По правде говоря, даже большинство моих коллег очень поверхностно и превратно понимали суть тех открытий, которые я сделал в своих исследованиях. Глубина понимая и увлеченность этой девчонки привела меня в такой восторг, что я заболтал и заговорил ее, с первой секунды нашего разговора, совершенно заставив забыть, что она экстренно связалась со мной сообщить о том, что само существование государства Израиль находиться под угрозой и до катастрофы немыслимого масштаба остаются считанные часы. В связи с чем я должен срочно эвакуироваться, потому что у нее ко мне еще так много вопросов об устройстве механизмов внимания, что она просто не может допустить моей гибели уже следующим днем.

To be continued…

P.S.

  1. Я понимаю, что подобный объем выходит за рамки разумного, но задумав рассказать как все началось, посчитал важным дать читателю возможность проникнуть в основной сюжет этой безумной истории, от которой у меня кружится голова. Далее планирую выкладывать главы по одной.

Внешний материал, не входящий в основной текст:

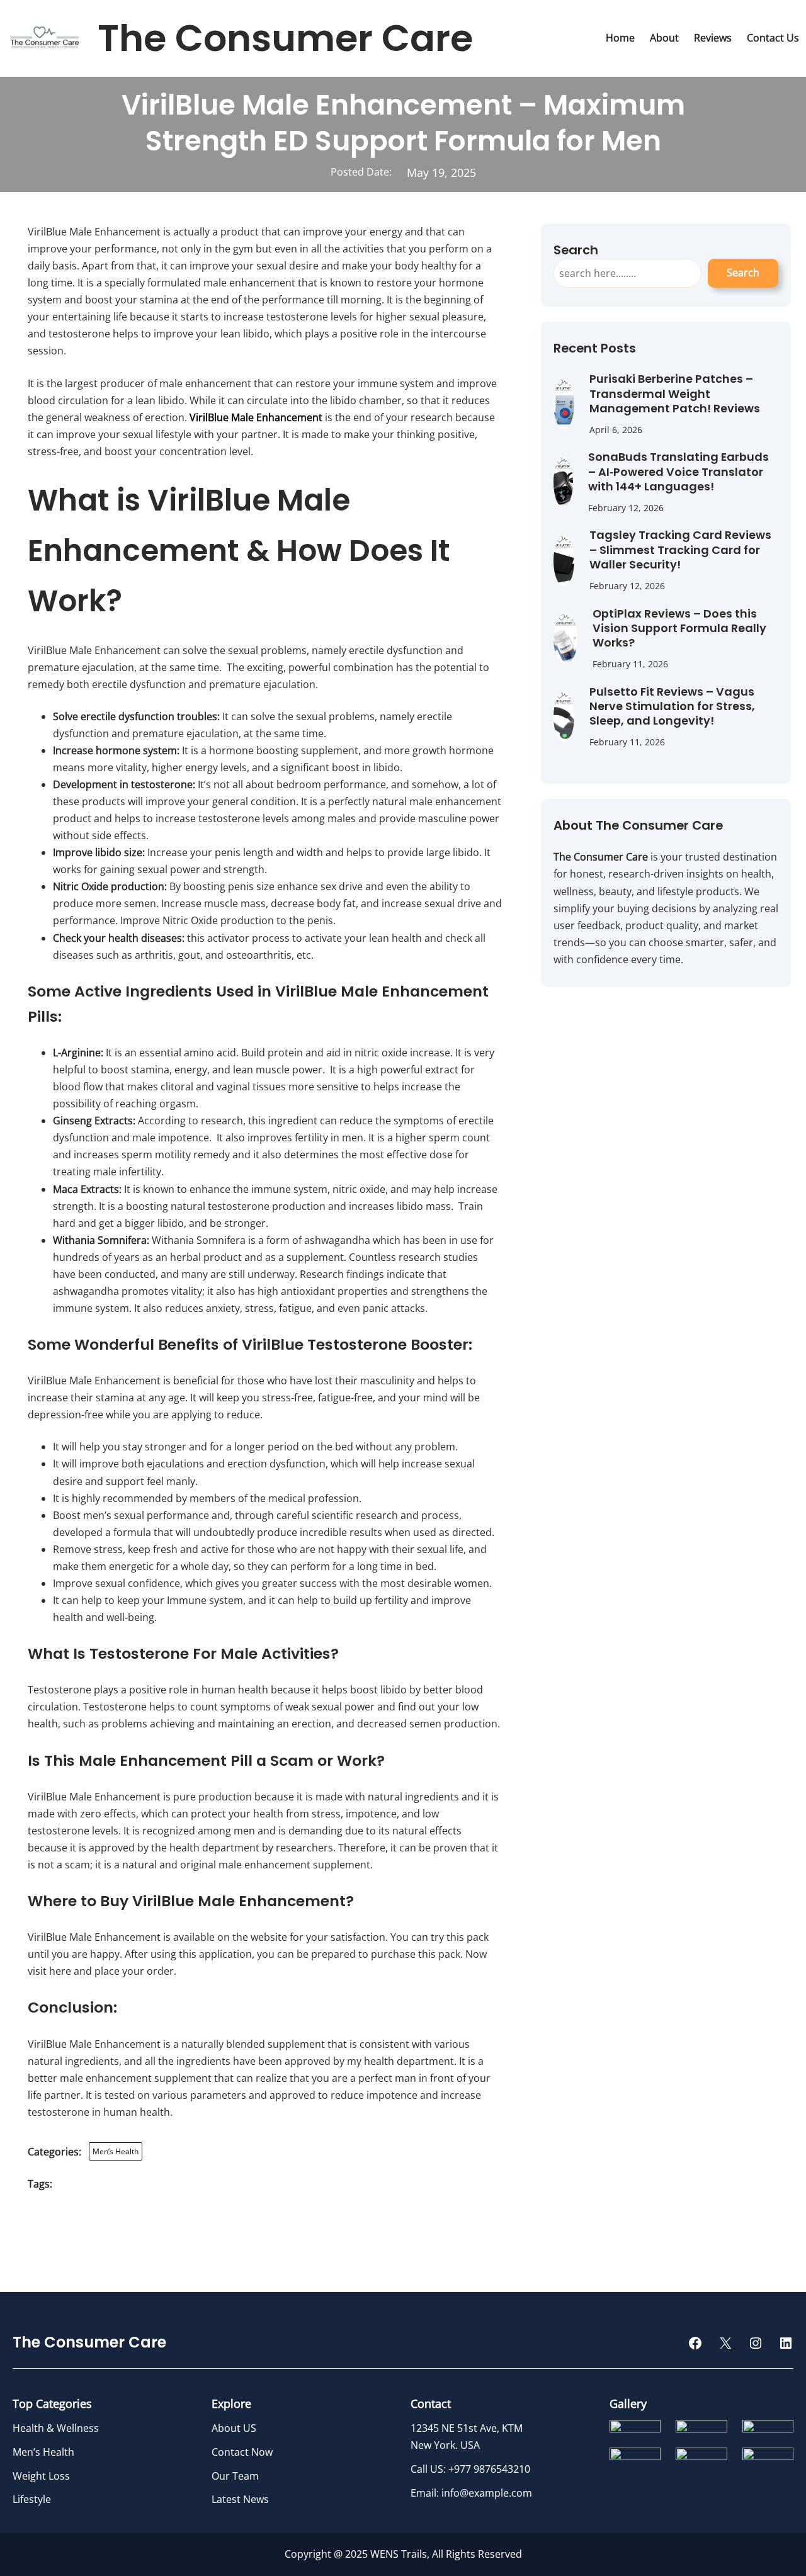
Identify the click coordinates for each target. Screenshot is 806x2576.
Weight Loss (41, 2476)
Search (743, 273)
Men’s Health (116, 2151)
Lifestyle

  2. Также решил завести телеграмм-канал для общения с читателями: https://t.me/MyPhory Если интерес будет, здесь тоже постараюсь отвечать.

  3. И последний пункт, чтобы предупредить попытки самых светлых из людей, рассказать мне о том, какими принципами можно поступаться, а какими нет и могу ли я подавать руку, тем более сердце “убийцам в форме” и “военным преступникам”. Мои принципы не позволили мне поддержать СВО, когда она началась, и мои же принципы не заставили бы меня моргнуть глазом, если бы ради Пориньки, мне было бы нужно сбросить атомные бомбы на Киев, Москву и Тель-Авив.